[Saved entries]
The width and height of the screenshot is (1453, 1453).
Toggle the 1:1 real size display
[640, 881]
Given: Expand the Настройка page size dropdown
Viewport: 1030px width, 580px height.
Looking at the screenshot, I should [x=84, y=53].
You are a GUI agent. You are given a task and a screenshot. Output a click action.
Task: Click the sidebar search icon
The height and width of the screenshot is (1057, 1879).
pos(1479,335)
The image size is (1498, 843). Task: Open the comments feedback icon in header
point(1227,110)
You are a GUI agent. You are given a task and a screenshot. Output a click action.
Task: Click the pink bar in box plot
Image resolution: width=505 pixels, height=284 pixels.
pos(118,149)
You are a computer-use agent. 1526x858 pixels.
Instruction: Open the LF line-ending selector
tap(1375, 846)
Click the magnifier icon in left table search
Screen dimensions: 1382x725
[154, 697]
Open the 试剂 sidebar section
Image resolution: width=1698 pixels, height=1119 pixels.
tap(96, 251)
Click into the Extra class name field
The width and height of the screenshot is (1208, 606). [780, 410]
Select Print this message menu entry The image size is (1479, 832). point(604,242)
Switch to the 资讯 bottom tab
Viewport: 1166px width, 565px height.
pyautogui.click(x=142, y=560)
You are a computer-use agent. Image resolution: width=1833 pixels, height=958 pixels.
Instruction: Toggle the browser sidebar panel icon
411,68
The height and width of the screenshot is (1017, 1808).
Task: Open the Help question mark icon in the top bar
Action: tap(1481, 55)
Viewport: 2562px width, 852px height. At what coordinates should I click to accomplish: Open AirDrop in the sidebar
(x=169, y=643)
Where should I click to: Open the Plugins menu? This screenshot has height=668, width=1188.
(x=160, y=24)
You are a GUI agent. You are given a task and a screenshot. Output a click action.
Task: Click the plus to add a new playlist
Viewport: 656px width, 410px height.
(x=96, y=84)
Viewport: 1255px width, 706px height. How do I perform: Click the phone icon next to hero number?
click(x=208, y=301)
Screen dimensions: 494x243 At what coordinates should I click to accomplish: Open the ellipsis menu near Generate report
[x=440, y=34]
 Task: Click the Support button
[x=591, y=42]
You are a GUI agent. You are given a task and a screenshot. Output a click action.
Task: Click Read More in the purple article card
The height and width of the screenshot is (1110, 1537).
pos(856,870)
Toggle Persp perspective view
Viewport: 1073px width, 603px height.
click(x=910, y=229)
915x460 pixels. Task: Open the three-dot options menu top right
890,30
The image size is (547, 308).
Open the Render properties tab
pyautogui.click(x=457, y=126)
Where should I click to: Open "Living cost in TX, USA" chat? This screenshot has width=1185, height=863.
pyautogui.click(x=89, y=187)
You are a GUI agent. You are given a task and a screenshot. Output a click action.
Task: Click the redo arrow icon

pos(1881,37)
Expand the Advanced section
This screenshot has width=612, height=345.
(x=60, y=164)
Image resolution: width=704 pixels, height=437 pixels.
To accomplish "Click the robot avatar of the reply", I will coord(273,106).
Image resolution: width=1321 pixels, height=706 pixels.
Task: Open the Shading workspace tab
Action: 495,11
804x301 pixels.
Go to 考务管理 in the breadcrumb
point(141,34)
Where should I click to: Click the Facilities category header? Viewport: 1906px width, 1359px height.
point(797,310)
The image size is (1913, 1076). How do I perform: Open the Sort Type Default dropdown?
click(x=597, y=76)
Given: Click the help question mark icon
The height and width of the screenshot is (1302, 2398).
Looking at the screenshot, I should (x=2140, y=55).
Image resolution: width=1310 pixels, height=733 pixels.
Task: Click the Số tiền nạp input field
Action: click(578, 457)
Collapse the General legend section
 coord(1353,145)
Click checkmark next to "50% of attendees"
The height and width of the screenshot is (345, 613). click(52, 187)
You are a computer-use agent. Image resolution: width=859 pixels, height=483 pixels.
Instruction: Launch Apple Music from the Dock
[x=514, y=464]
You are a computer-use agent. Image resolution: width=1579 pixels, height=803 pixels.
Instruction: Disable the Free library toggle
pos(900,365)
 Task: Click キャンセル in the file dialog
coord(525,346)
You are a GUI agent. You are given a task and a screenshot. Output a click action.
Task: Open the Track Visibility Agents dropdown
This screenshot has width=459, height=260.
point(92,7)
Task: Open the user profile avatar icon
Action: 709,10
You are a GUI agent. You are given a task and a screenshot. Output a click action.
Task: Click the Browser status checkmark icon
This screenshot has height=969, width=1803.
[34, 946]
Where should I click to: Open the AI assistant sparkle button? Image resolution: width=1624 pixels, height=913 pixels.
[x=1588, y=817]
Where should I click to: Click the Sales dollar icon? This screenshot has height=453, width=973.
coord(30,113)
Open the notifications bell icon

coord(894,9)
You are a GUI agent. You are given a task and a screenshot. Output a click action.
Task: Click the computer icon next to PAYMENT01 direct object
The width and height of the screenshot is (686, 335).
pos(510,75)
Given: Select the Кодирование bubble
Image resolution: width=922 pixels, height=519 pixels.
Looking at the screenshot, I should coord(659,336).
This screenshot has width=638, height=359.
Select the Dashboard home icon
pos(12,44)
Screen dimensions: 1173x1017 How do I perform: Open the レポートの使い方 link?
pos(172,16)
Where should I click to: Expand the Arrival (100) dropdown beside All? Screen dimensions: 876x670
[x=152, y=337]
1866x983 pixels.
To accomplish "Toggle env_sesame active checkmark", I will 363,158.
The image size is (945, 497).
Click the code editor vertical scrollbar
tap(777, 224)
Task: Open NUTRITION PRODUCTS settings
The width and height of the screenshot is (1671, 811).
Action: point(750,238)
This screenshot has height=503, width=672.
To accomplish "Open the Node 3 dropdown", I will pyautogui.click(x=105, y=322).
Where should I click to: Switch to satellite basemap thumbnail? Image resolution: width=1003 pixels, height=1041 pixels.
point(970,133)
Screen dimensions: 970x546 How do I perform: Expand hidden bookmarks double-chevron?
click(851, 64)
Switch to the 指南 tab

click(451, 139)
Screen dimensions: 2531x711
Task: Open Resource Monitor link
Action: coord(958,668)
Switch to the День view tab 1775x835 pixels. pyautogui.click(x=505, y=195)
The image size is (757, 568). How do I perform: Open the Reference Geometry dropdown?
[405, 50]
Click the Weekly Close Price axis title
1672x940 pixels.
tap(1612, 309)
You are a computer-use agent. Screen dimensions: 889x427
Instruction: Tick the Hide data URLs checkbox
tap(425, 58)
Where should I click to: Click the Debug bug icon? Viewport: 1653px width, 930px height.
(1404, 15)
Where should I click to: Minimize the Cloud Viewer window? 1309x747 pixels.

__What to produce__: Each line of the data above is to be set down exactly.

__Exercise output__:
The width and height of the screenshot is (1453, 1453).
Toggle the 1:1 real size display
[640, 881]
Given: Expand the Настройка page size dropdown
Viewport: 1030px width, 580px height.
Looking at the screenshot, I should [x=84, y=53].
You are a GUI agent. You are given a task and a screenshot. Output a click action.
Task: Click the sidebar search icon
The height and width of the screenshot is (1057, 1879).
pos(1479,335)
The image size is (1498, 843). Task: Open the comments feedback icon in header
point(1227,110)
You are a GUI agent. You are given a task and a screenshot. Output a click action.
Task: Click the pink bar in box plot
Image resolution: width=505 pixels, height=284 pixels.
pos(118,149)
You are a computer-use agent. 1526x858 pixels.
Instruction: Open the LF line-ending selector
tap(1375, 846)
Click the magnifier icon in left table search
Screen dimensions: 1382x725
[154, 697]
Open the 试剂 sidebar section
Image resolution: width=1698 pixels, height=1119 pixels.
tap(96, 251)
Click into the Extra class name field
The width and height of the screenshot is (1208, 606). [780, 410]
Select Print this message menu entry The image size is (1479, 832). point(604,242)
Switch to the 资讯 bottom tab
Viewport: 1166px width, 565px height.
pyautogui.click(x=142, y=560)
You are a computer-use agent. Image resolution: width=1833 pixels, height=958 pixels.
Instruction: Toggle the browser sidebar panel icon
411,68
The height and width of the screenshot is (1017, 1808).
Task: Open the Help question mark icon in the top bar
Action: tap(1481, 55)
Viewport: 2562px width, 852px height. At what coordinates should I click to accomplish: Open AirDrop in the sidebar
(x=169, y=643)
Where should I click to: Open the Plugins menu? This screenshot has height=668, width=1188.
(x=160, y=24)
You are a GUI agent. You are given a task and a screenshot. Output a click action.
Task: Click the plus to add a new playlist
Viewport: 656px width, 410px height.
(x=96, y=84)
Viewport: 1255px width, 706px height. How do I perform: Click the phone icon next to hero number?
click(x=208, y=301)
Screen dimensions: 494x243 At what coordinates should I click to accomplish: Open the ellipsis menu near Generate report
[x=440, y=34]
 Task: Click the Support button
[x=591, y=42]
You are a GUI agent. You are given a task and a screenshot. Output a click action.
Task: Click Read More in the purple article card
The height and width of the screenshot is (1110, 1537).
pos(856,870)
Toggle Persp perspective view
Viewport: 1073px width, 603px height.
click(x=910, y=229)
915x460 pixels. Task: Open the three-dot options menu top right
890,30
The image size is (547, 308).
Open the Render properties tab
pyautogui.click(x=457, y=126)
Where should I click to: Open "Living cost in TX, USA" chat? This screenshot has width=1185, height=863.
pyautogui.click(x=89, y=187)
You are a GUI agent. You are given a task and a screenshot. Output a click action.
Task: Click the redo arrow icon

pos(1881,37)
Expand the Advanced section
This screenshot has width=612, height=345.
(x=60, y=164)
Image resolution: width=704 pixels, height=437 pixels.
To accomplish "Click the robot avatar of the reply", I will coord(273,106).
Image resolution: width=1321 pixels, height=706 pixels.
Task: Open the Shading workspace tab
Action: 495,11
804x301 pixels.
Go to 考务管理 in the breadcrumb
point(141,34)
Where should I click to: Click the Facilities category header? Viewport: 1906px width, 1359px height.
point(797,310)
The image size is (1913, 1076). How do I perform: Open the Sort Type Default dropdown?
click(x=597, y=76)
Given: Click the help question mark icon
The height and width of the screenshot is (1302, 2398).
Looking at the screenshot, I should (x=2140, y=55).
Image resolution: width=1310 pixels, height=733 pixels.
Task: Click the Số tiền nạp input field
Action: click(578, 457)
Collapse the General legend section
 coord(1353,145)
Click checkmark next to "50% of attendees"
The height and width of the screenshot is (345, 613). click(52, 187)
You are a computer-use agent. Image resolution: width=859 pixels, height=483 pixels.
Instruction: Launch Apple Music from the Dock
[x=514, y=464]
You are a computer-use agent. Image resolution: width=1579 pixels, height=803 pixels.
Instruction: Disable the Free library toggle
pos(900,365)
 Task: Click キャンセル in the file dialog
coord(525,346)
You are a GUI agent. You are given a task and a screenshot. Output a click action.
Task: Open the Track Visibility Agents dropdown
This screenshot has width=459, height=260.
point(92,7)
Task: Open the user profile avatar icon
Action: 709,10
You are a GUI agent. You are given a task and a screenshot. Output a click action.
Task: Click the Browser status checkmark icon
This screenshot has height=969, width=1803.
[34, 946]
Where should I click to: Open the AI assistant sparkle button? Image resolution: width=1624 pixels, height=913 pixels.
[x=1588, y=817]
Where should I click to: Click the Sales dollar icon? This screenshot has height=453, width=973.
coord(30,113)
Open the notifications bell icon

coord(894,9)
You are a GUI agent. You are given a task and a screenshot. Output a click action.
Task: Click the computer icon next to PAYMENT01 direct object
The width and height of the screenshot is (686, 335).
pos(510,75)
Given: Select the Кодирование bubble
Image resolution: width=922 pixels, height=519 pixels.
Looking at the screenshot, I should coord(659,336).
This screenshot has width=638, height=359.
Select the Dashboard home icon
pos(12,44)
Screen dimensions: 1173x1017 How do I perform: Open the レポートの使い方 link?
pos(172,16)
Where should I click to: Expand the Arrival (100) dropdown beside All? Screen dimensions: 876x670
[x=152, y=337]
1866x983 pixels.
To accomplish "Toggle env_sesame active checkmark", I will 363,158.
The image size is (945, 497).
Click the code editor vertical scrollbar
tap(777, 224)
Task: Open NUTRITION PRODUCTS settings
The width and height of the screenshot is (1671, 811).
Action: point(750,238)
This screenshot has height=503, width=672.
To accomplish "Open the Node 3 dropdown", I will pyautogui.click(x=105, y=322).
Where should I click to: Switch to satellite basemap thumbnail? Image resolution: width=1003 pixels, height=1041 pixels.
point(970,133)
Screen dimensions: 970x546 How do I perform: Expand hidden bookmarks double-chevron?
click(851, 64)
Switch to the 指南 tab

click(451, 139)
Screen dimensions: 2531x711
Task: Open Resource Monitor link
Action: coord(958,668)
Switch to the День view tab 1775x835 pixels. pyautogui.click(x=505, y=195)
The image size is (757, 568). How do I perform: Open the Reference Geometry dropdown?
[405, 50]
Click the Weekly Close Price axis title
1672x940 pixels.
tap(1612, 309)
You are a computer-use agent. Screen dimensions: 889x427
Instruction: Tick the Hide data URLs checkbox
tap(425, 58)
Where should I click to: Click the Debug bug icon? Viewport: 1653px width, 930px height.
(1404, 15)
Where should I click to: Minimize the Cloud Viewer window? 1309x747 pixels.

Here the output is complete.